またその後の再発防止のために、スマホやカードの使い方のルールを決めておきましょう。改善されない場合にはスマホやカードの解約も視野に入れるべきです。

②生活費を渡してくれない場合

配偶者が生活費を渡してくれない場合、まずその原因が何かを知る必要があります。

リストラや転職期間で無職なら支え合う必要がありますし、働く気がないのなら家事をする気があるのかないのかでも違います。あなた自身が生活費を稼げるのであれば問題ありません。

いずれにしろ、あなた自身が当面の生活費を稼ぐ必要があるでしょう。

また、夫婦には生活保持義務があります。これは「お互いの生活レベルが同等となるよう助け合わなければならない」という義務です。

夫婦での話し合いでの解決が難しい場合には、第三者である調停員に間に入ってもらうのも手です。

(3)DVを受けている場合

DVを受けているけれど離婚したくないという場合もありますね。

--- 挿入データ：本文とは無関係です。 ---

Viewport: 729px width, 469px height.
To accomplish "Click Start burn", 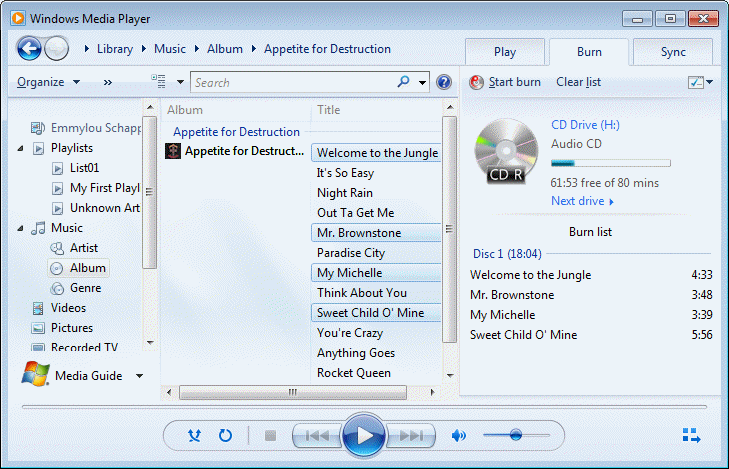I will coord(505,82).
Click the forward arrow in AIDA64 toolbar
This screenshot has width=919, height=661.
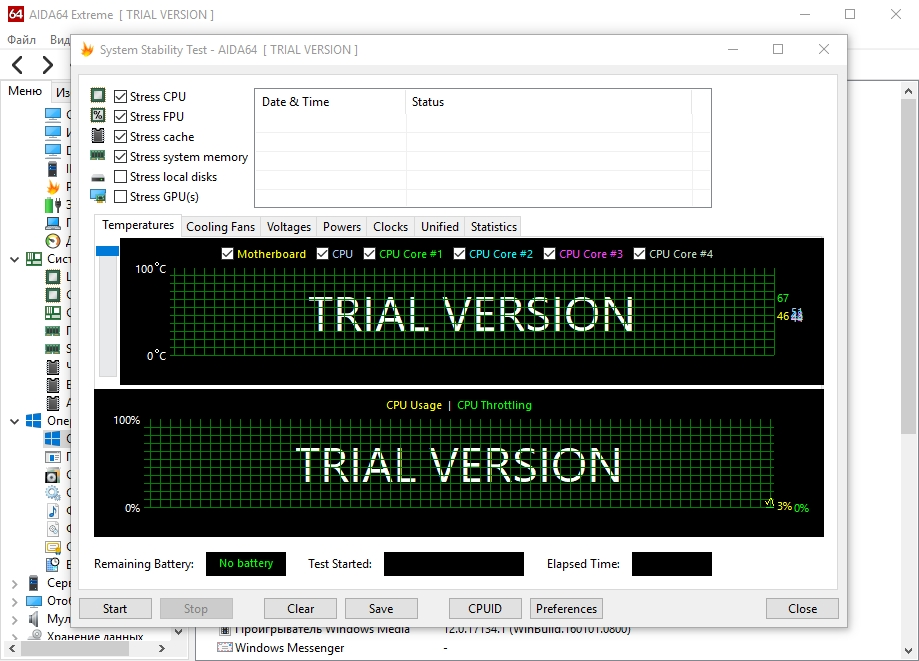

こういったケースですと、本人たちよりも周囲が離婚を勧める傾向にあります。

離婚したくないと思ったら、まずは夫婦関係改善のためにカウンセリングを受けましょう。配偶者が拒否している場合はあなただけでも大丈夫です。

カウンセリングでは、DVの内容や頻度、どう対応すればいいのかなどを相談できます。今は離婚する意思がなくとも、将来離婚を考えた時のためにDVの診断書をあわせて取ってもいいでしょう。

また、DV加害者更正教育プログラムを利用し、再発防止に努めることもできます。

まとめ

いかがでしたか?今回は離婚したくないと思った場合の回避策についてお話しました。円満な夫婦に戻るためには、時間も努力も必要です。

この記事が、離婚を回避するための参考になれば幸いです。